Bij de Toller is de intensiteit van phaeomelanine gewoonlijk niet aangetast door de I-locus Maar het is mogelijk dat er wel een genetische factor aanwezig is binnen het ras.
– Er is een DNA test voor allelen variatie(s) op het MC1R gen. De I locus (Pheomelanin intensity) test, deze test is niet betrouwbaar voor de Toller omdat voor het onderzoek geen Tollers zijn gebruikt. De variatie(s) zijn binnen de Toller populatie nog niet aangetoond

Bij deze Toller is wel het rode pigment phaeomelanine verdundt,
terwijl de eumelanine zichtbaar aan het pigment van de neus, oogleden en lippen niet is aangetast.

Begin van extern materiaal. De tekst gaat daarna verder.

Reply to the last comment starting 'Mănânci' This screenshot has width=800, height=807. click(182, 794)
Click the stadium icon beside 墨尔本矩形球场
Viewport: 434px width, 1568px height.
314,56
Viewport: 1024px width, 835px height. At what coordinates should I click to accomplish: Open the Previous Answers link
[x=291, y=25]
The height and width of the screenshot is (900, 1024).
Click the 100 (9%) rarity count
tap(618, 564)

G- locus (“greying serie”)
Heeft invloed op hoe eumelanine haar intensiteit houdt na verloop van tijd.
– G progressieve vergrijzing. Een hond met één of twee G genen zal geboren worden met een donker gekleurde vacht maar zal in de loop van tijd lichter worden van zwart/lever naar zilvergrijs/muisgrijs
– g: Normaal (geen verandering van pigment in de loop van tijd).

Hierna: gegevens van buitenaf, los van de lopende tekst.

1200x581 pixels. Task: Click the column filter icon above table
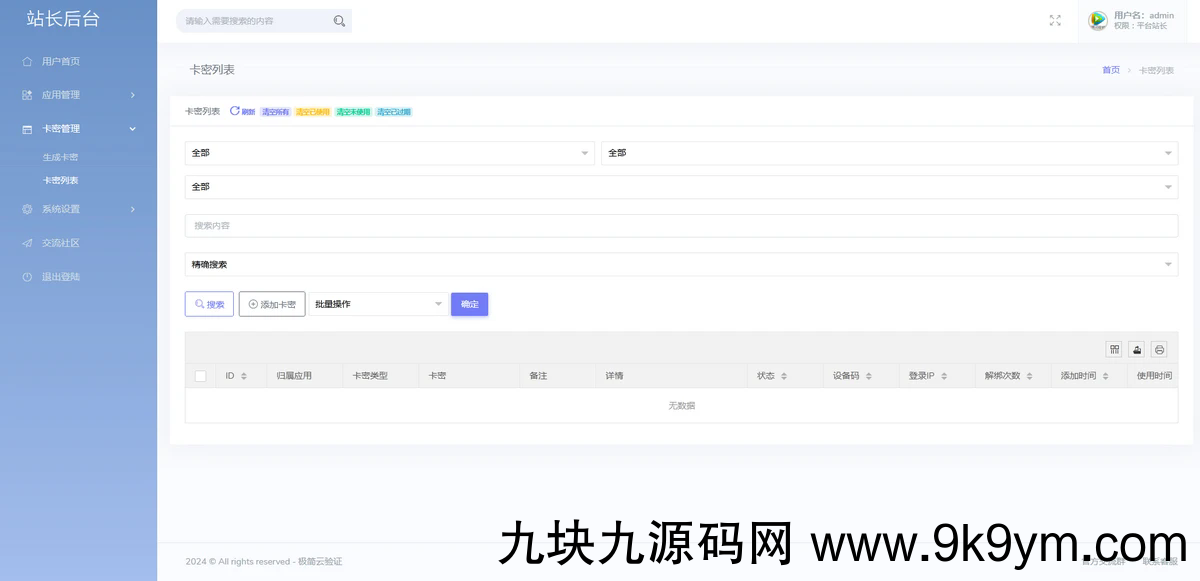(1114, 349)
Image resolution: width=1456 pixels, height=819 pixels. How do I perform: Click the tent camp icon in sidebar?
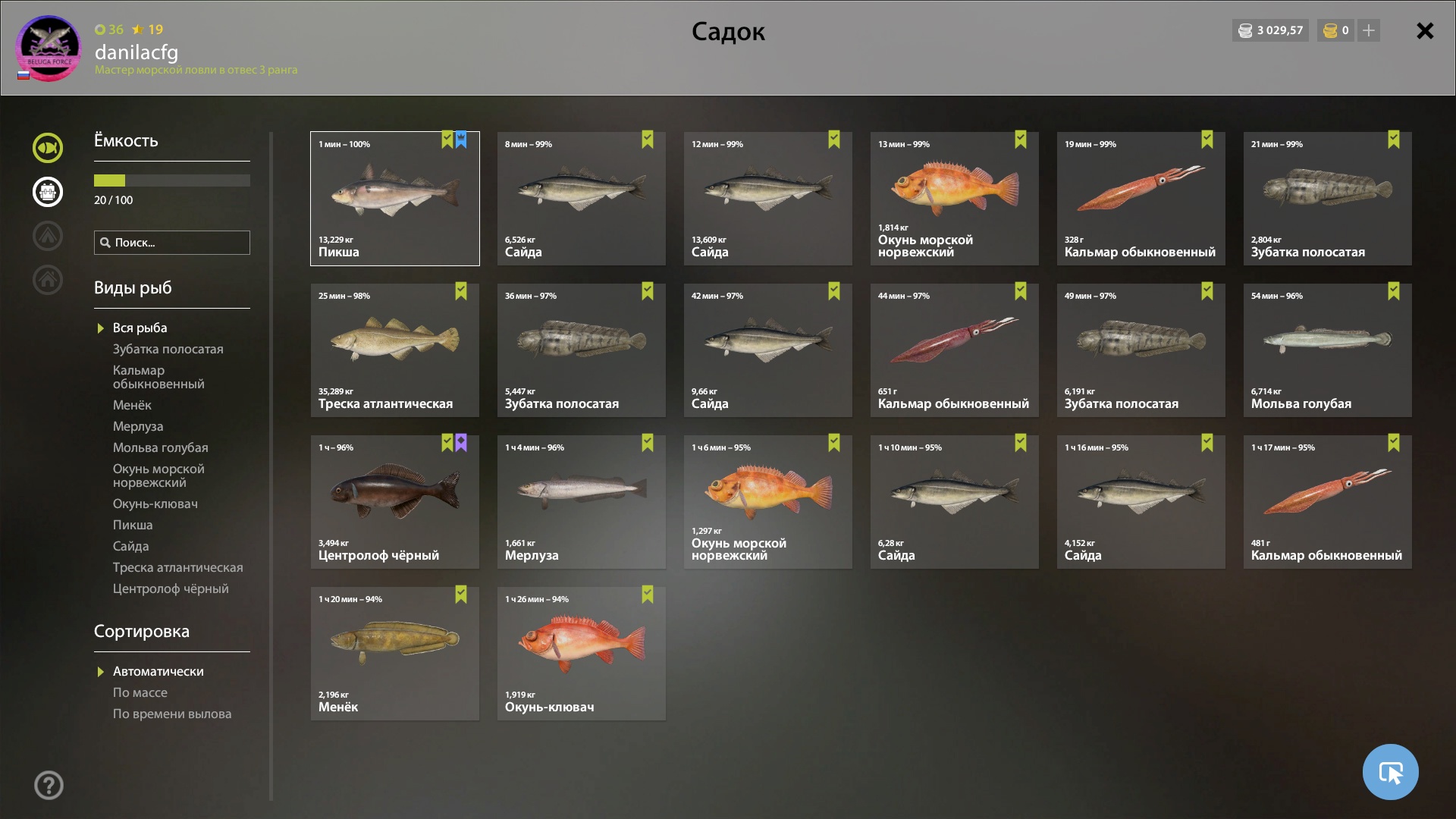point(47,236)
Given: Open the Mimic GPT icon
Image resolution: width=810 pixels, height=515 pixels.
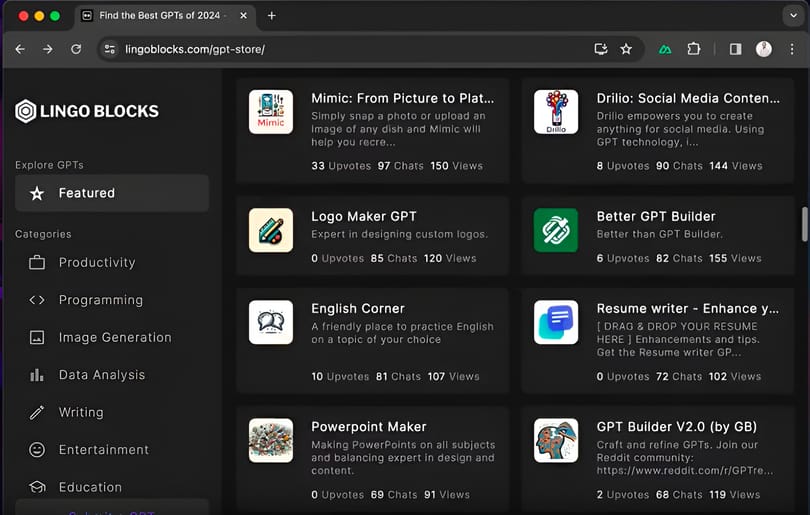Looking at the screenshot, I should (271, 112).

Bij de Toller komt progressieve vergrijzing niet voor, aangenomen wordt dus dat zij homozygoot gg dragen.

Kynologisch Reglement

Niet erkende kleur- en haarvariëteiten – art. VI.23A
Het besluit over het fokverbod met honden met een “niet erkende kleur” is van kracht geworden op 1 juli 2008

Artikel VI. 23A
Het is verboden te fokken met honden waarvan op de stamboom de toevoeging staat “niet erkende kleur” of “niet erkende haarvariëteit”.